I remember the onslaught of advice as clearly as I remember the feeling of labor pains. Well-wishers encouraged me to “take lots of pictures”, “savor every moment”, and of course, “watch out; they grow up too fast”. And now, I have found myself thinking and, sometimes even saying, these cliched comments as I hold my neighbor’s beautiful, blue-eyed baby or talk to my sister about the ups and downs of her pregnancy. Because what I did not fully realize back then in the blur of newborn days is that, whether I want to accept it or not, those statements are painstakingly true.
As we were walking up our steep 1939-built basement stairs, I reached for Linnea’s hand, “No Mama, Nea do it by herself. By herself, Mama”. Her repeated comment stung the most, as if she had to clarify her self-reliance. She might as well have declared she just got a tattoo or a boyfriend because in that instance, I was sure my surprise and sadness would have been the same. The baby I birthed, nursed and wore in a backpack was fully merging into an independent little girl, and I was not sure I liked it…
Linnea’s age is exerting its influence in ways other than her confidence to take on tasks. A few months ago she declared dinosaurs “scary” after seeing a coloring book with their images. Picture my surprise then when that same little girl expresses sheer excitement about the opportunity to go with her daddy to see their skeletons. L.E. went to the Denver Museum of Nature and Science for the first time on March 6. Photo after photo filled my phone’s memory as I gazed over each one during my lunch break. It was in some of those pictures that it hit me just how far she has come in just over two years. This realization–that I am sure hits every parent at some point–had its proof in one particular text from my husband: Leaning on a sign with long-legs and a tired stare, I saw no baby.
Just this weekend, she decided she no longer wanted to be rocked before her afternoon nap. I looked at her with a tinge of disbelief, and asked if she was sure. She was. I, on the other hand, was not.
When I listen to one of her stories and respond with “Ohhhh”, she insists, “Mama, don’t say ‘Ohhhh’ [insert mocking tone her]. Say ‘Yes’.” Say yes? I began wondering when my toddler daughter began correcting me. I don’t remember there being a chapter in any of my parenting books about how to deal with this milestone.

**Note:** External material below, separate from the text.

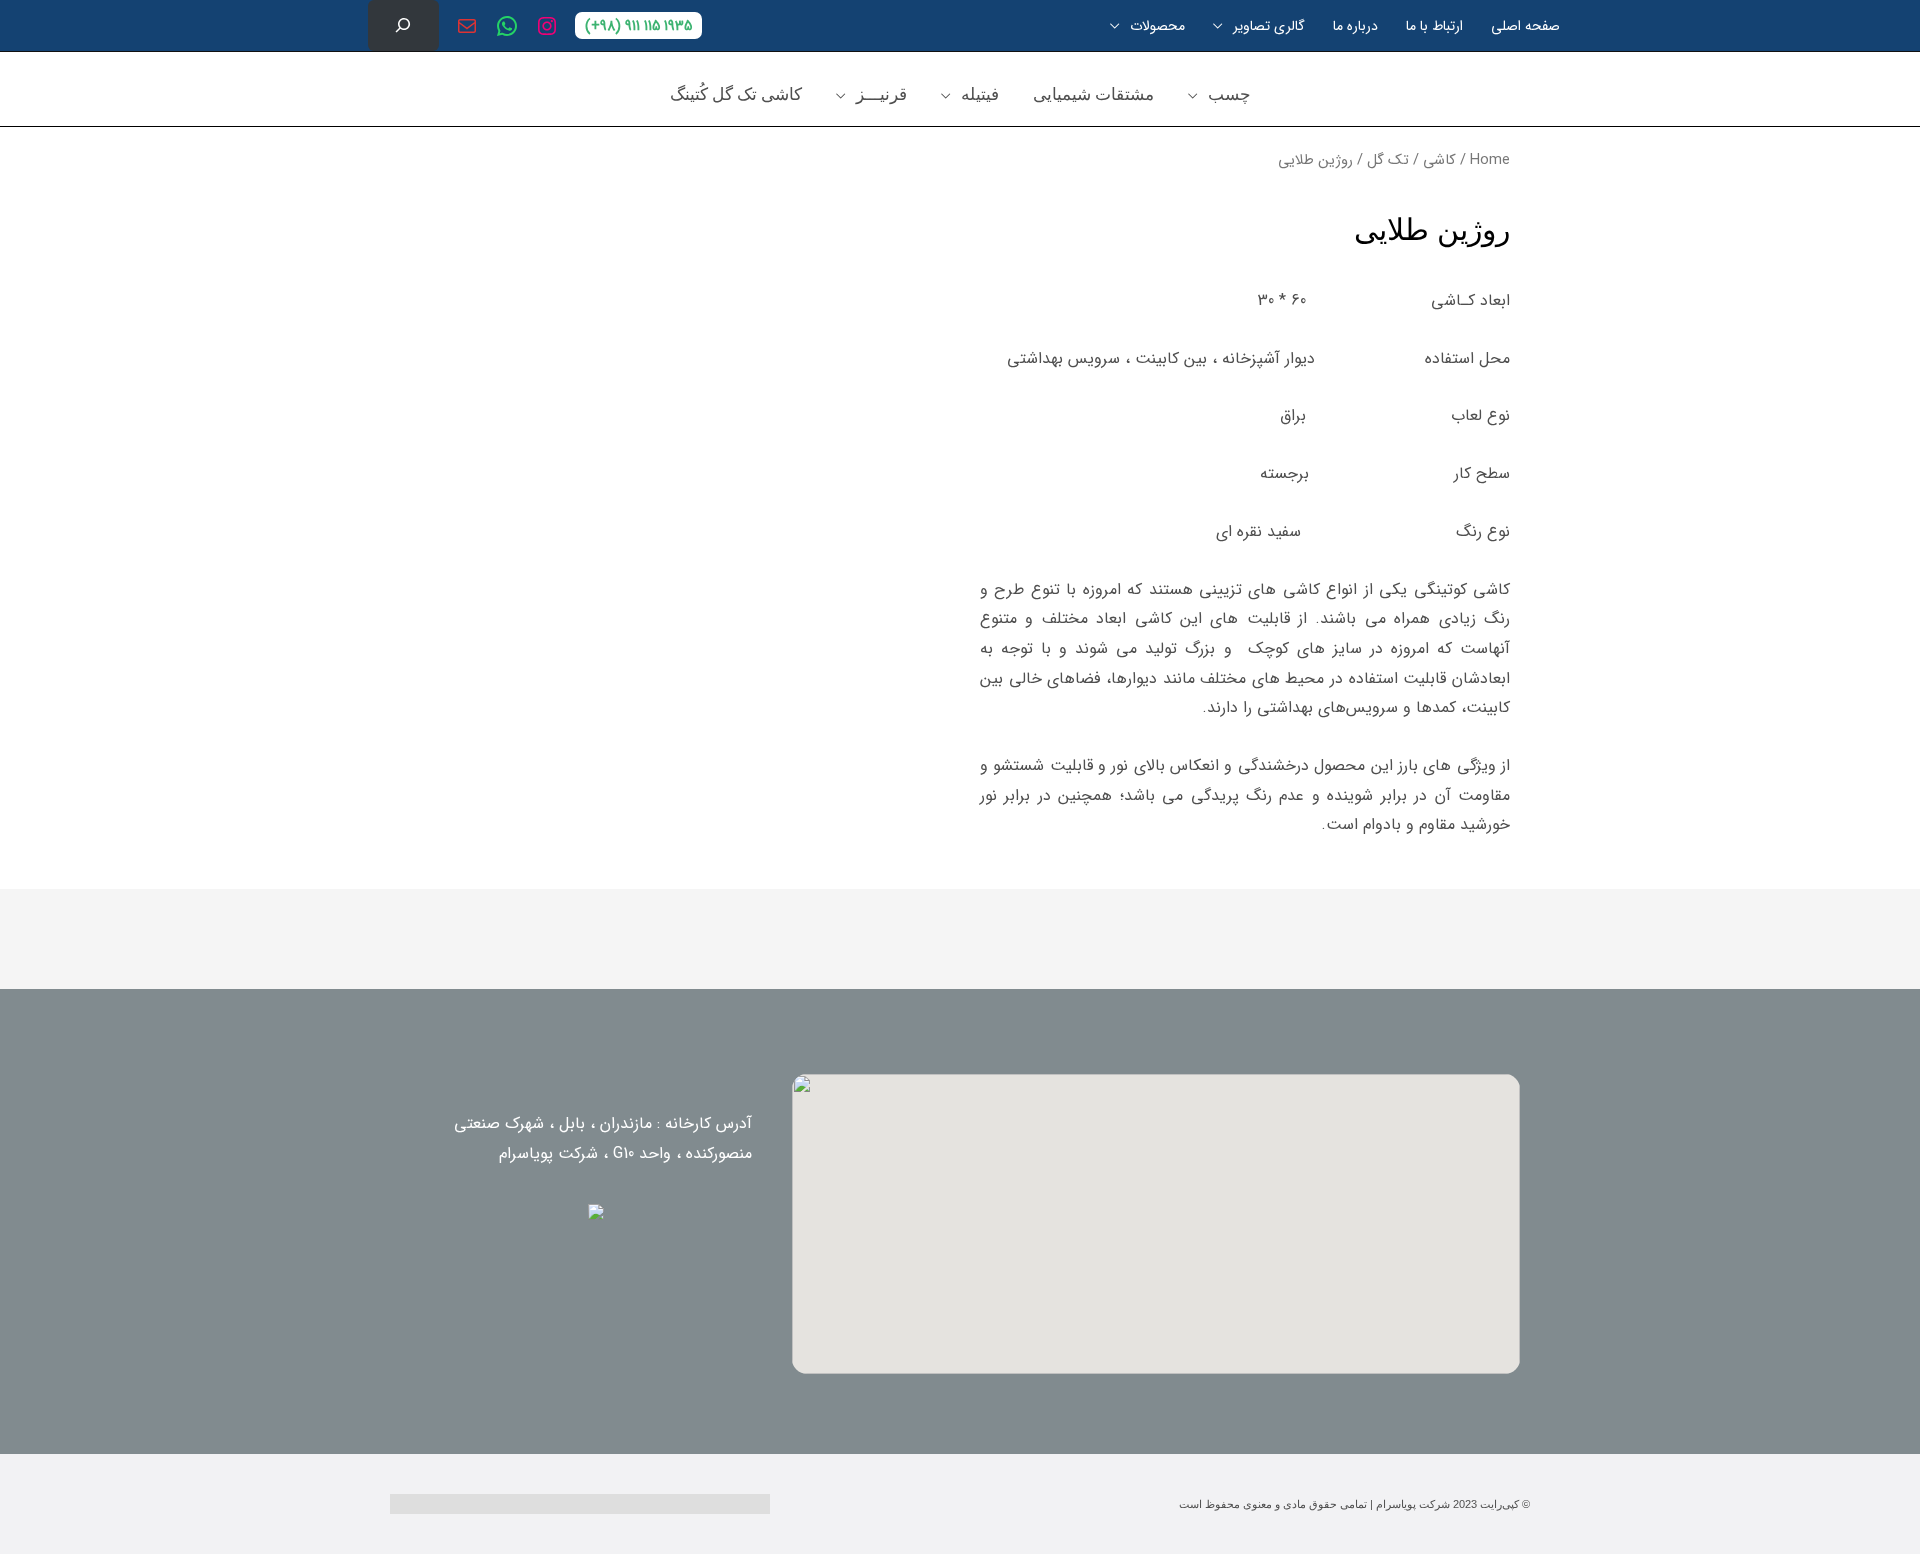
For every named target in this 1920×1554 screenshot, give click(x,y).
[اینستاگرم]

As much as I want to go back to the days of endless snuggling in the rocking chair, I know there is a lot of of sweet mixed in with the bitter pieces of these memories:
Even though, Linnea did not want my help going up the stairs, she wanted me to play with her as soon as we got to her room. Even though, she looked like such big stuff in those pictures at the museum, Ben said she held his hand firmly the whole time they were there. Even though, she did not want to be rocked, we cuddled in her little bed as she moved the hair out of my eyes and gave me an unsolicited kiss. And even though she corrects me, we get some pretty big belly laughs when we make a joke out of it now.
The truth is, like her newborn days, these days are numbered too. And I will hold onto the sweet as long as I can knowing just how quickly these moments may fade.
Note: This post was inspired by the writing of a good friend, Meg. She recently posted a post entitled, “The Hardest Phase“, which got me thinking about how quickly everything changes.